AVAILABLE RECORDS:
★ ★ ★ ★

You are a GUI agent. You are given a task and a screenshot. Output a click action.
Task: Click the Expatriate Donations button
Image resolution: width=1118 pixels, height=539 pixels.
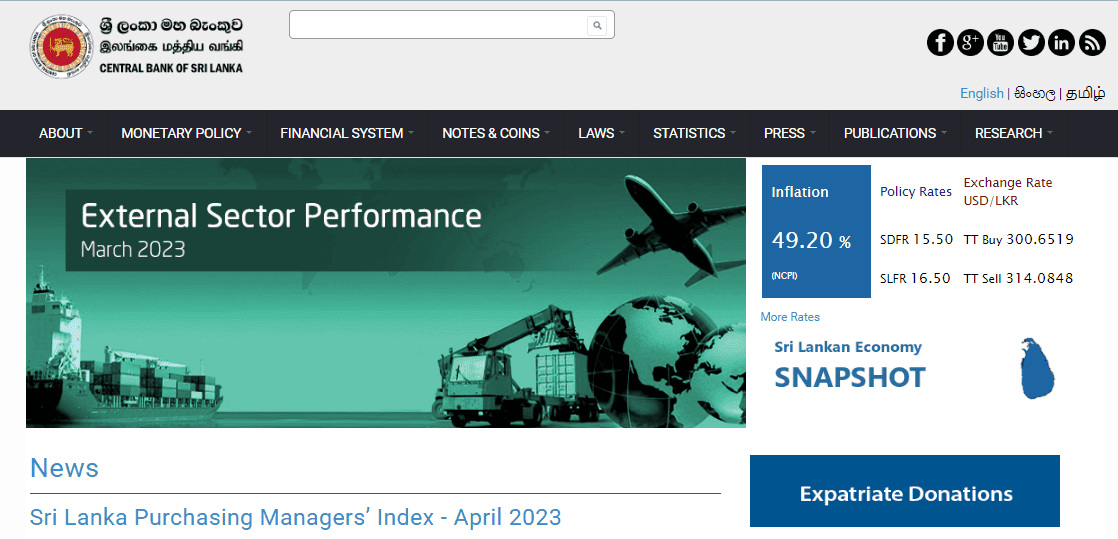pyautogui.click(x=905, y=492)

★ ★ ★ ★

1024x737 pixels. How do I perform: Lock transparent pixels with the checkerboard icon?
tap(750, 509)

★ ★ ★ ★

WRITTEN REQUEST: Quote the rows from the line with "You are a GUI" up to and including the line with "pyautogui.click(x=905, y=492)", leaving out the pictures.

FULL SOLUTION:
You are a GUI agent. You are given a task and a screenshot. Output a click action.
Task: Click the Expatriate Donations button
Image resolution: width=1118 pixels, height=539 pixels.
pyautogui.click(x=905, y=492)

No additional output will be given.